The Habit of Wishing Strangers Well as They Walk Away From You
There is a practice some people have developed, quietly and without announcement, of wishing strangers well as they walk away. Not out loud. Not in any way the stranger would notice. Just a small, internal gesture — something like *safe travels* or *I hope the rest of your day is kind to you* — directed at someone already moving in the opposite direction. A person who will never know it happened.
It costs nothing. It changes nothing measurable. And yet people who do it consistently report that it changes something in them.
The direction matters, I think. The wishing happens as they walk *away*. Not when they're in front of you, when you might be calculating how to seem or what to need from them. Not in the middle of a transaction that has its own logic and pressure. The moment they turn is the moment you're released from any social obligation, and it's in that release — that little gap between encounter and absence — where the wish gets made. Freely. Anonymously. With no return address.
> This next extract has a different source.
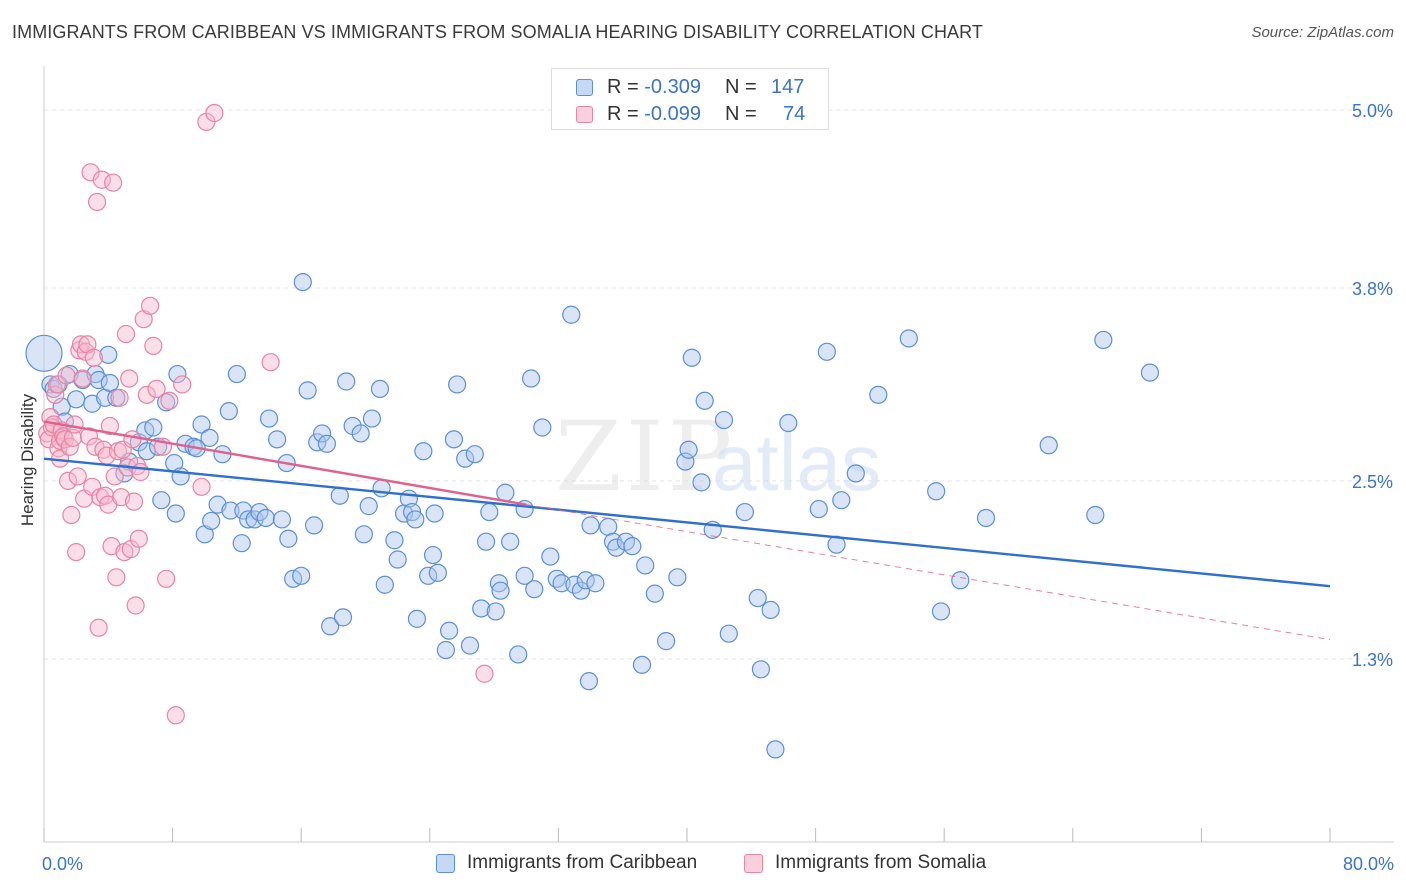 The image size is (1406, 892). Describe the element at coordinates (1372, 289) in the screenshot. I see `y-tick-label-2: 3.8%` at that location.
There's something almost structural about it. You are practicing goodwill in a direction where it cannot be rewarded, acknowledged, or even received. You are, in some technical sense, doing it for nothing. Which might be exactly why it registers as meaningful.
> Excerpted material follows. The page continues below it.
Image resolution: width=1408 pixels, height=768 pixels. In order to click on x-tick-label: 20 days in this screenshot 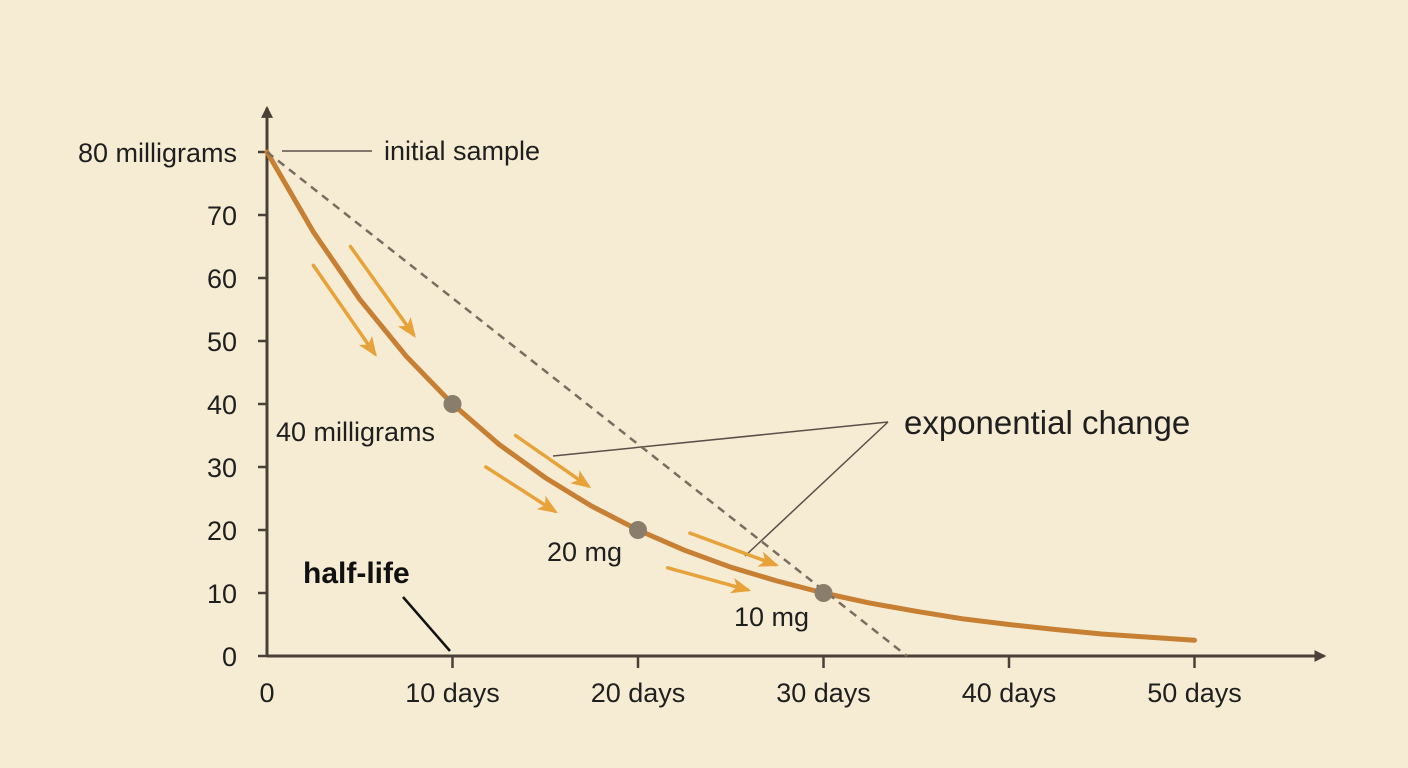, I will do `click(638, 693)`.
Humans are finely tuned to detect when kindness is instrumental — when warmth is a strategy, when generosity has a structure that loops back to the giver. That detection is usually accurate. Most expressed goodwill does have a social function. It builds things. It signals things. It's useful.
But a wish made to someone's back, in a language they'll never hear, builds nothing. It simply is. And the person practicing it is left to notice what that feels like — to hold goodwill for someone who cannot give them anything in return, not even the small gift of knowing they were thought of.
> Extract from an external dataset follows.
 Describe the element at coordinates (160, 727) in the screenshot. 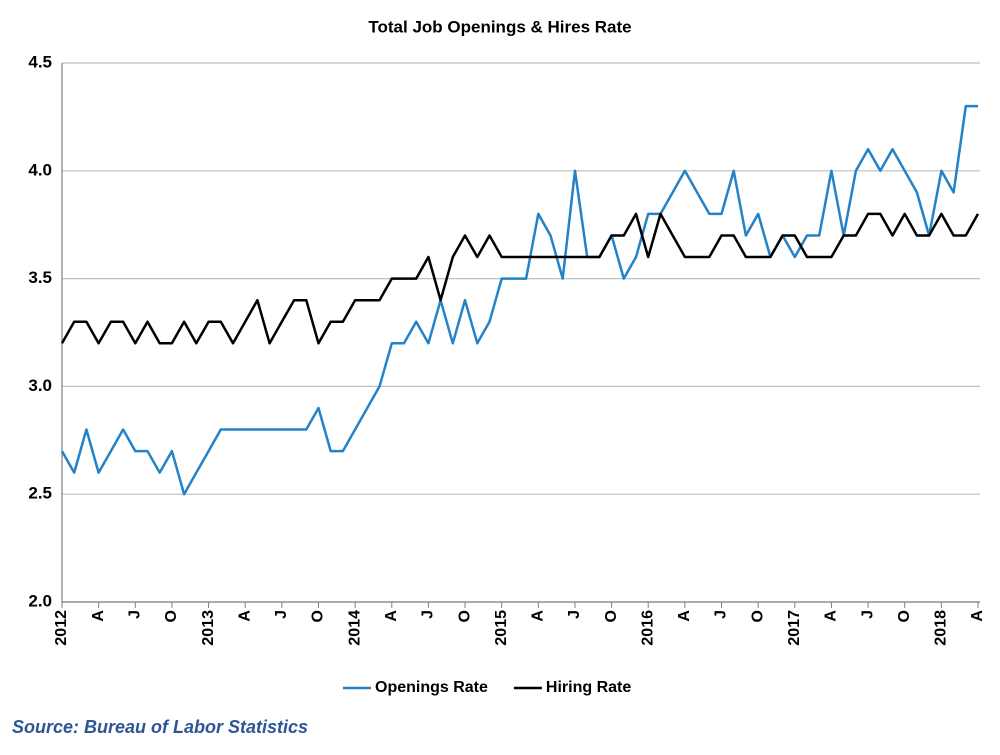

I see `source-note: Source: Bureau of Labor Statistics` at that location.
What the practice might actually be training is a kind of attentional loosening. The willingness to let strangers be whole, private, ongoing people — people with apartments and recurring worries and things they're looking forward to — even as they disappear into a crowd. To spend one second treating their life as mattering, before the moment closes.
This is not heroic. It doesn't solve anything. No one gets helped. But something in the practitioner gets exercised — some muscle involved in basic regard for others, kept from atrophying through small, unwitnessed use.
I find myself curious about what accumulates in a person who has done this ten thousand times. Whether the wish eventually becomes reflex. Whether reflex eventually becomes default. Whether there is a version of a person who has spent years quietly wishing strangers well, and whether you could tell — not because they'd mention it, but because of how they move through a room.
Maybe goodwill, practiced consistently in private, leaks.